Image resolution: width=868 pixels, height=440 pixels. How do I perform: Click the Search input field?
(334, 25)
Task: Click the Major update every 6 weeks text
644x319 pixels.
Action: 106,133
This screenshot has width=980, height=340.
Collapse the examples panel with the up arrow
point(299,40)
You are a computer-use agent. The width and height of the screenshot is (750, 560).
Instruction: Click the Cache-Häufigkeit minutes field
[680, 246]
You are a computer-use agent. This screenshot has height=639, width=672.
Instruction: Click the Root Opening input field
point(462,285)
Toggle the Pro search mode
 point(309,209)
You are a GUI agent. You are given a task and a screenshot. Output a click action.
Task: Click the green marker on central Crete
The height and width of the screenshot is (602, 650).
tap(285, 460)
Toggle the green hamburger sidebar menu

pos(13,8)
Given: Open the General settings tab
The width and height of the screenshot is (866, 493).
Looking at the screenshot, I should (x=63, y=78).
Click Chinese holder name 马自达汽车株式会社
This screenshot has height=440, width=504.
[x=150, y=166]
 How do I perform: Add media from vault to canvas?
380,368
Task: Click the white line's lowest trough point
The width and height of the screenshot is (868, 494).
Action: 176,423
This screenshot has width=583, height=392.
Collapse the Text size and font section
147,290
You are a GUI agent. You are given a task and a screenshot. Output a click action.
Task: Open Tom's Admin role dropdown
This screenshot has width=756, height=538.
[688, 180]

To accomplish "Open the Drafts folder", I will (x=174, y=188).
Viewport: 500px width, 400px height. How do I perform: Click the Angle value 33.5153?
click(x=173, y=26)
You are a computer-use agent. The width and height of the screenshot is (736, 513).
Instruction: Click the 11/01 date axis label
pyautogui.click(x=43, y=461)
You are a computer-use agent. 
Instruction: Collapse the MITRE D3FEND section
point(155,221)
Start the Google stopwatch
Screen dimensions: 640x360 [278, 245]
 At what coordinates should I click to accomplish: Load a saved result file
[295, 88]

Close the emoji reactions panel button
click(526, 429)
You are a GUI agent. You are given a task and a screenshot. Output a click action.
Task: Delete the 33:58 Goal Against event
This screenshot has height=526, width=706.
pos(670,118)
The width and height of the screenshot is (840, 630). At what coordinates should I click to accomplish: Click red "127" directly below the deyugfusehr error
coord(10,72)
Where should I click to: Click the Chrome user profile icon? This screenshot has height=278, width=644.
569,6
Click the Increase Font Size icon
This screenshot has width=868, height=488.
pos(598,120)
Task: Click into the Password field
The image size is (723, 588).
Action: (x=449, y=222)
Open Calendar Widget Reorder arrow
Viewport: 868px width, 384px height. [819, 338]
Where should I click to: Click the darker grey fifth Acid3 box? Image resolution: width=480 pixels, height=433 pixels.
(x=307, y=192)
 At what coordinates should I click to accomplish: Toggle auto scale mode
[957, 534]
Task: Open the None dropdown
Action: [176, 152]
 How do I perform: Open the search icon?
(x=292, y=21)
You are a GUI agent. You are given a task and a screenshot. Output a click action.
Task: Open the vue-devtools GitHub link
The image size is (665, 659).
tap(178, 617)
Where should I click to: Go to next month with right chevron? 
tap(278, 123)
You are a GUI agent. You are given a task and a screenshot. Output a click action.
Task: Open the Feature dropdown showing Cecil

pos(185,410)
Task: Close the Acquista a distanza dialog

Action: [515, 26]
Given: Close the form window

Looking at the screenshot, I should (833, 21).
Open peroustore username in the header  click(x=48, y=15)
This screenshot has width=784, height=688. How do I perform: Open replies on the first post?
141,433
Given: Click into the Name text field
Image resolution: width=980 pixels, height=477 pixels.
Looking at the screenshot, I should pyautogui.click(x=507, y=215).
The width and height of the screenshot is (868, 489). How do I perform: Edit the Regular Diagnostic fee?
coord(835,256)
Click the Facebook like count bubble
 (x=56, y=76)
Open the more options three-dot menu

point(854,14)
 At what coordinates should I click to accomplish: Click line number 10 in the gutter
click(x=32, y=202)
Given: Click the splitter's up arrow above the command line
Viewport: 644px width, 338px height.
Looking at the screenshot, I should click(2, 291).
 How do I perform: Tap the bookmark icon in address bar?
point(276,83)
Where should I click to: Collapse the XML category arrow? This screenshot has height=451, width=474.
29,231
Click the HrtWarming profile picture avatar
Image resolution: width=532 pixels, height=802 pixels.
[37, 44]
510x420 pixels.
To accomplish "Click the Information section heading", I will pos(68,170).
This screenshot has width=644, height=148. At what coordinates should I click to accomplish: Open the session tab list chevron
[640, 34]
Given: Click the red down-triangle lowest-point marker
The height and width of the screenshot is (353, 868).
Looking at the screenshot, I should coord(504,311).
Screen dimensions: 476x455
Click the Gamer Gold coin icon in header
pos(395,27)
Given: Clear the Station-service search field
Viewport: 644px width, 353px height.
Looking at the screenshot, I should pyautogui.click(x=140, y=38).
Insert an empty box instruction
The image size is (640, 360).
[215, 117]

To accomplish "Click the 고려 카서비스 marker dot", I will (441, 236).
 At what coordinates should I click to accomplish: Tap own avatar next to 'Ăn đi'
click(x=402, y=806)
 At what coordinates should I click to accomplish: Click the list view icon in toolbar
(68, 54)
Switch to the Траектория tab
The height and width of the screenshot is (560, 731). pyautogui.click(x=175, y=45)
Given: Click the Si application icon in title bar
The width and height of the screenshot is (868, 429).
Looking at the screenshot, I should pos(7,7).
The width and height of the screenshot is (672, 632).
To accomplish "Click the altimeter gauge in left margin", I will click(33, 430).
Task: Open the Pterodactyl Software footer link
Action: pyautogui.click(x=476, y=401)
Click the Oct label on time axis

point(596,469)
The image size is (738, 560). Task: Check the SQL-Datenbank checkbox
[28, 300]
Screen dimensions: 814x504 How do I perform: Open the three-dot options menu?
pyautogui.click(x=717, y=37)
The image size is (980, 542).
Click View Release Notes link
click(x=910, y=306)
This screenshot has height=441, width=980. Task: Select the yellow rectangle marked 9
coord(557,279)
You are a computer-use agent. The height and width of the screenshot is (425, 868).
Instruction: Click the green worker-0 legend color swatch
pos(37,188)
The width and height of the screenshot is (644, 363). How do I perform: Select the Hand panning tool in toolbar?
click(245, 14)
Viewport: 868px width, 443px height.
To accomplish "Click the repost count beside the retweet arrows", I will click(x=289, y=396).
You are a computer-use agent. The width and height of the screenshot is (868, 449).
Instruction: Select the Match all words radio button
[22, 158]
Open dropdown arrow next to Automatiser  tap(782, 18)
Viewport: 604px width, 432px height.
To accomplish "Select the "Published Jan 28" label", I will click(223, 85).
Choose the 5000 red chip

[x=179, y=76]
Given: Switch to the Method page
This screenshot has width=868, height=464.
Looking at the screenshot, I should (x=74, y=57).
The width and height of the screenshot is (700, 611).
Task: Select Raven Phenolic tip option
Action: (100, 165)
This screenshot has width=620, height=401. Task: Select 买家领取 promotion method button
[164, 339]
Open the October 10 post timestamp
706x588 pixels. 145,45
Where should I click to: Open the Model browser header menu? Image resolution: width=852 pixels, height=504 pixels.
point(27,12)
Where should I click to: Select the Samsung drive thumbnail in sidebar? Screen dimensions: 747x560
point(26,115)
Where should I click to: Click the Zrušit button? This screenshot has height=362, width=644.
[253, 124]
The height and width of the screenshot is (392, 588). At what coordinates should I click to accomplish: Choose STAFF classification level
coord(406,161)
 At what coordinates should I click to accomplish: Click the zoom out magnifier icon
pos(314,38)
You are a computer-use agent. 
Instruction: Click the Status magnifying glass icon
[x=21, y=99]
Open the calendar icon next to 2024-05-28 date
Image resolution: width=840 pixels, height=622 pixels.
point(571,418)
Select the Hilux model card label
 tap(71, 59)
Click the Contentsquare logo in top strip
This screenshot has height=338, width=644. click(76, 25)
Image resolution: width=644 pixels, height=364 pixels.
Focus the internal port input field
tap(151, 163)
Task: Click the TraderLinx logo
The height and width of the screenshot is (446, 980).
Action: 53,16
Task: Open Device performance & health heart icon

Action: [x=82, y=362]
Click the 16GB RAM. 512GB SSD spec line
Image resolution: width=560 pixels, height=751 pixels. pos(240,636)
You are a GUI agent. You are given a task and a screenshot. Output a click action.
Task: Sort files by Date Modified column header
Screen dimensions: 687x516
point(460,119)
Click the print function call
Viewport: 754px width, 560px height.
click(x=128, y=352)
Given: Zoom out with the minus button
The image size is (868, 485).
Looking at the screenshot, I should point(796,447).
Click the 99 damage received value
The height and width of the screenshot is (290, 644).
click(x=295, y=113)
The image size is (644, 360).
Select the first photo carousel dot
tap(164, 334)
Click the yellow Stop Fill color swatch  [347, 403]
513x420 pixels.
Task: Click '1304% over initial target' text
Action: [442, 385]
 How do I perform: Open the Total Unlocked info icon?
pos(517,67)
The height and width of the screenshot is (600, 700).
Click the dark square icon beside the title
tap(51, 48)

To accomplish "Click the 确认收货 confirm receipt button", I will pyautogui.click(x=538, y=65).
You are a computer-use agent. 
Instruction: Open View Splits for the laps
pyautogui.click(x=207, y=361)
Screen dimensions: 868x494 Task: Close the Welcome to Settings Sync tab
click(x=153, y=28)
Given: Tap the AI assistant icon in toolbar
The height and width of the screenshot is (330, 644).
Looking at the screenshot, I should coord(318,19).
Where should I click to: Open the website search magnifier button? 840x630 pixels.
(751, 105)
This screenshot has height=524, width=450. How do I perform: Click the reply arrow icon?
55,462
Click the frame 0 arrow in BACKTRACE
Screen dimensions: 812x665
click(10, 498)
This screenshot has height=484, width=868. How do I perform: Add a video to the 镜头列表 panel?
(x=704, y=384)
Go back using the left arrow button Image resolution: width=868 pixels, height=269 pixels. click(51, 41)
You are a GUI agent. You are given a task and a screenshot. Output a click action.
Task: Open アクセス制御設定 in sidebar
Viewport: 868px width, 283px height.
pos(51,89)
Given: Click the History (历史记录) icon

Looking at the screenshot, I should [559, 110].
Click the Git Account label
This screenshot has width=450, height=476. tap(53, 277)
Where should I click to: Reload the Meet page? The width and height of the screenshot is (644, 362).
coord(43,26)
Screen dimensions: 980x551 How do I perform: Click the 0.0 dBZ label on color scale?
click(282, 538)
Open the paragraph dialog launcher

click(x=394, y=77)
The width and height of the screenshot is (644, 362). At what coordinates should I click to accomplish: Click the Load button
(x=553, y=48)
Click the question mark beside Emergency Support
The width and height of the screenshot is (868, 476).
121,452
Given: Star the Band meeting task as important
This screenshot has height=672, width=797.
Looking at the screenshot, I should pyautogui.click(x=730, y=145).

Directions for this task
Copy all lines above containing the string "into".

Task response
Task: Click into the Password field
Given: Click into the Name text field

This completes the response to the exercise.